── INPUT RECORDS

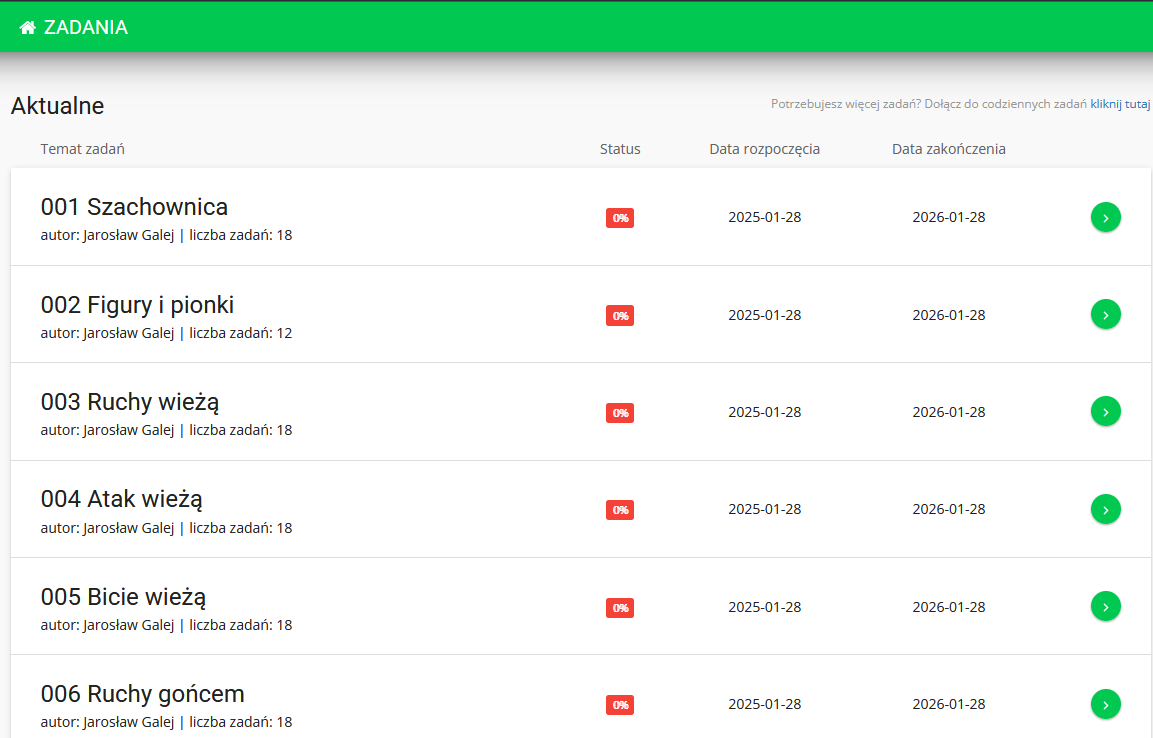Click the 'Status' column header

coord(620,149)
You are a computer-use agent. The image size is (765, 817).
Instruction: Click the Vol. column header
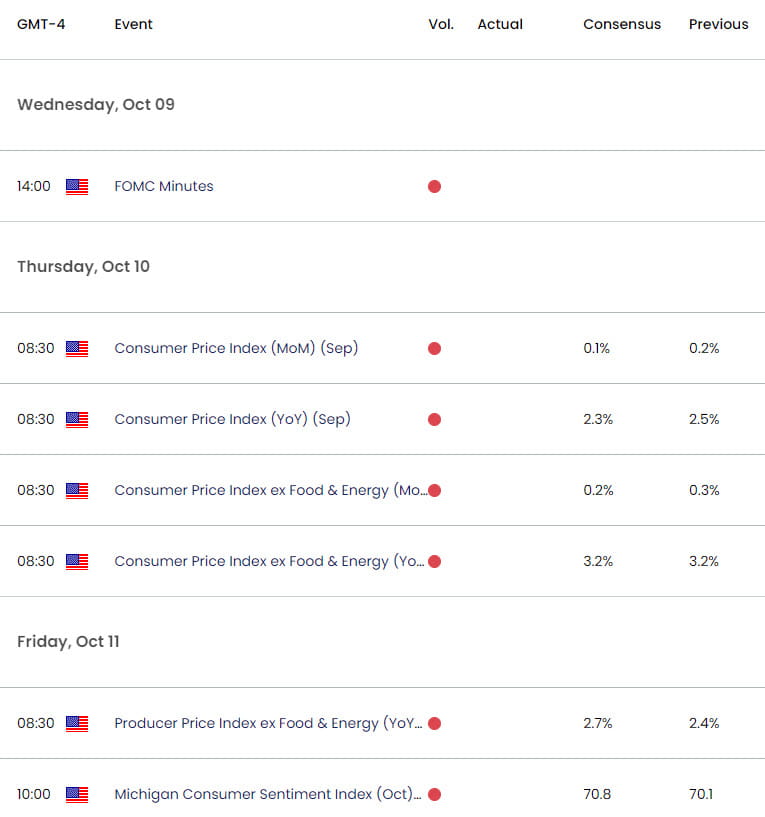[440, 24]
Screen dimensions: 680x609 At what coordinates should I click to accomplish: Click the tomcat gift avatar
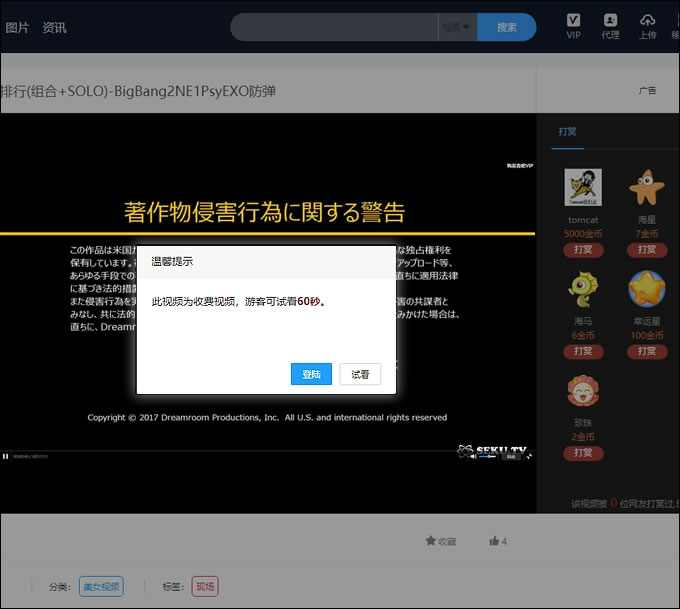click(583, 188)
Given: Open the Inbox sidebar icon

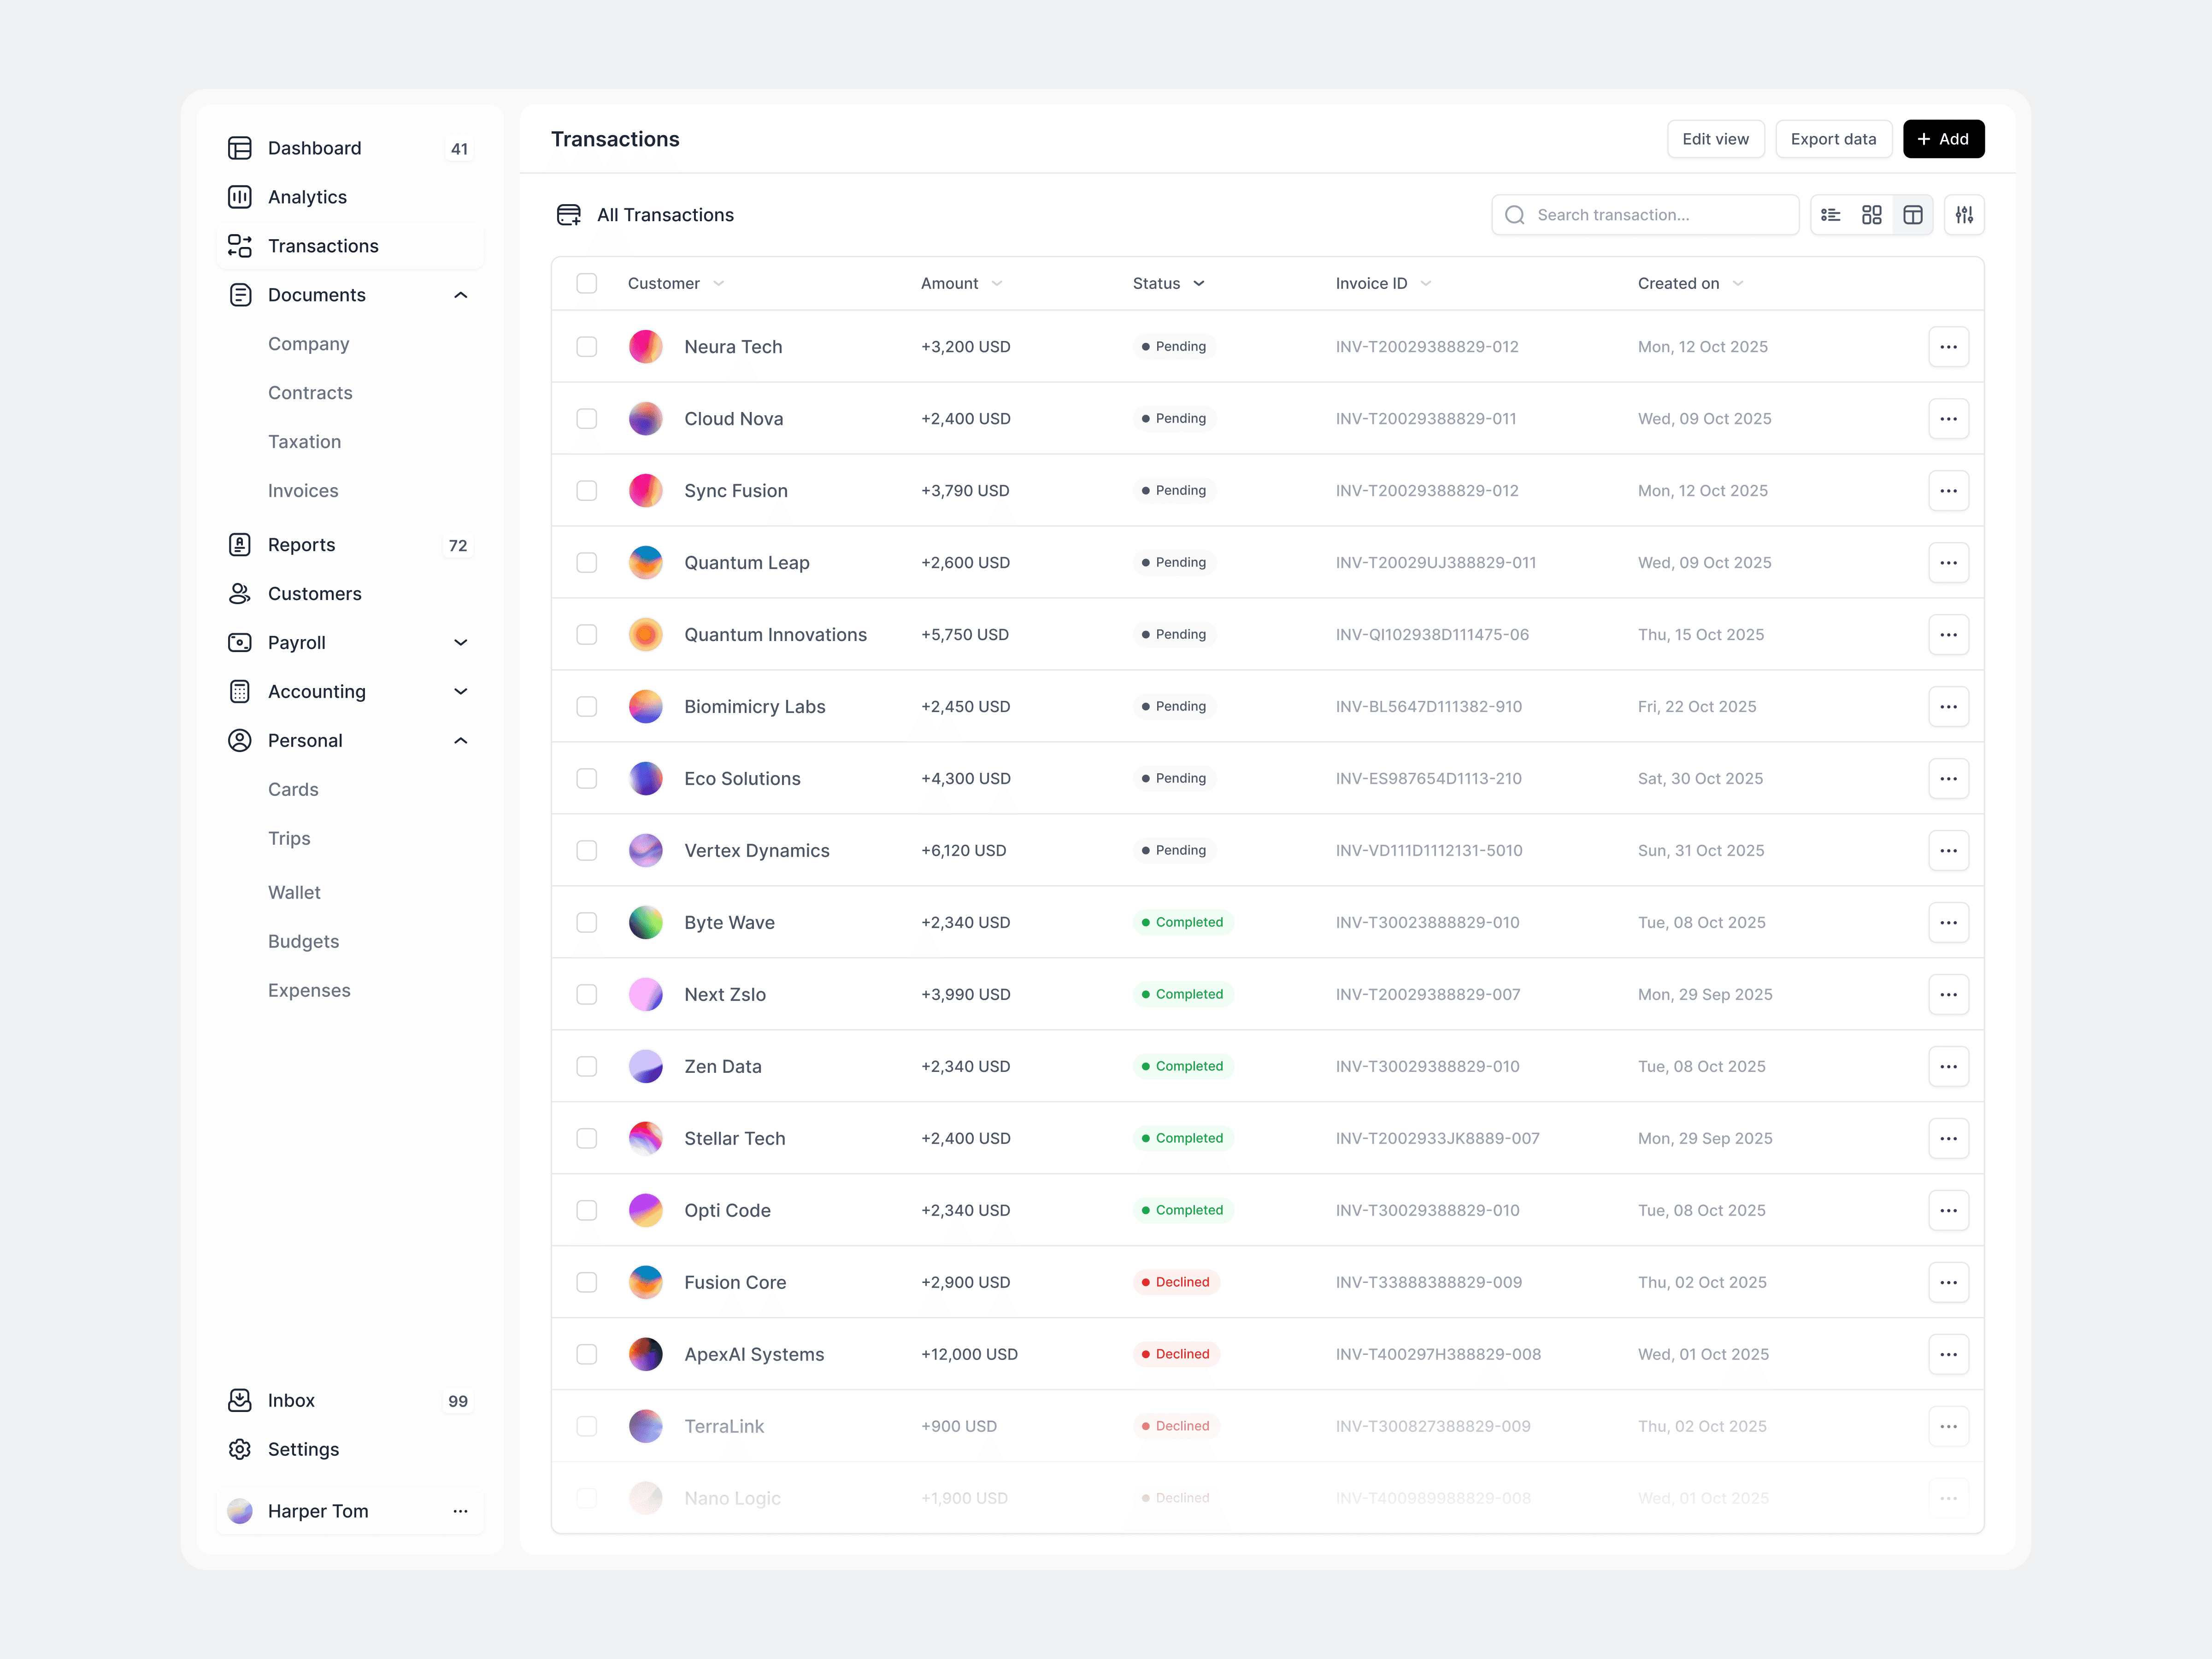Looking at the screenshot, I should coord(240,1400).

────

> [DO THIS] Write out every line of the items above word for word, omitting the pictures.

> [TASK OUTPUT]
Click the 'Status' column header

coord(620,149)
You are a computer-use agent. The image size is (765, 817).
Instruction: Click the Vol. column header
[440, 24]
Screen dimensions: 680x609 At what coordinates should I click to accomplish: Click the tomcat gift avatar
click(583, 188)
Given: Open the Inbox sidebar icon

Looking at the screenshot, I should coord(240,1400).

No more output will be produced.